Here was the innovative automatic marking I had expected to be commonly used for appropriate subjects. But Sally also said that an analysis of computer marked assessments in Moodle showed that 75% of the questions were plain old multiple choice questions, and probably much as 90% were some variety of selection response question. These lack authenticity (no patient ever says “Doctor, I’ve got one of the following four things wrong with me…”)  and can be badly set so as to be guessable without previous knowledge. So why? Well, Sally had made clear that the OU is exceptional: huge numbers of students learning at a distance mean that there are fewer more cost effective options for marking and providing feedback,  even when a large amount of effort is required. The numbers of students also allowed for piloting of questions and the use of assessment analytics to sort out the most useful questions and feedback. For the rest of us, Sally suggested we could do two things:
A) run moocs, with peer marking and use machine learning to infer the rules for marking automatically, or
B) talk to each other. Share the load of developing questions, share the questions (make them editable for different contexts).

So, although I haven’t worked much in assessment, I ended up feeling on familiar ground, with an argument being made for one form of Open Education or another.
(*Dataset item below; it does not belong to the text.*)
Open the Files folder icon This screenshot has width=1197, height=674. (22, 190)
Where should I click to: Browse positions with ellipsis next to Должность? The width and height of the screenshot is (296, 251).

2 thoughts on “QAA Scotland Focus On Assessment and Feedback Workshop

  1. Hi Phil, I enjoyed reading your post as it’s helped me revise the issues talked about during the event. I think you’ve summarised them very well.
    Thanks for mentioning my and Katrin’s little presentation. It is indeed a shame that there was not enough time to discuss the practicalities. If you want to know more about the use of wikis for formative assessment, please get in touch with us and we’ll be more than happy to share our experiences.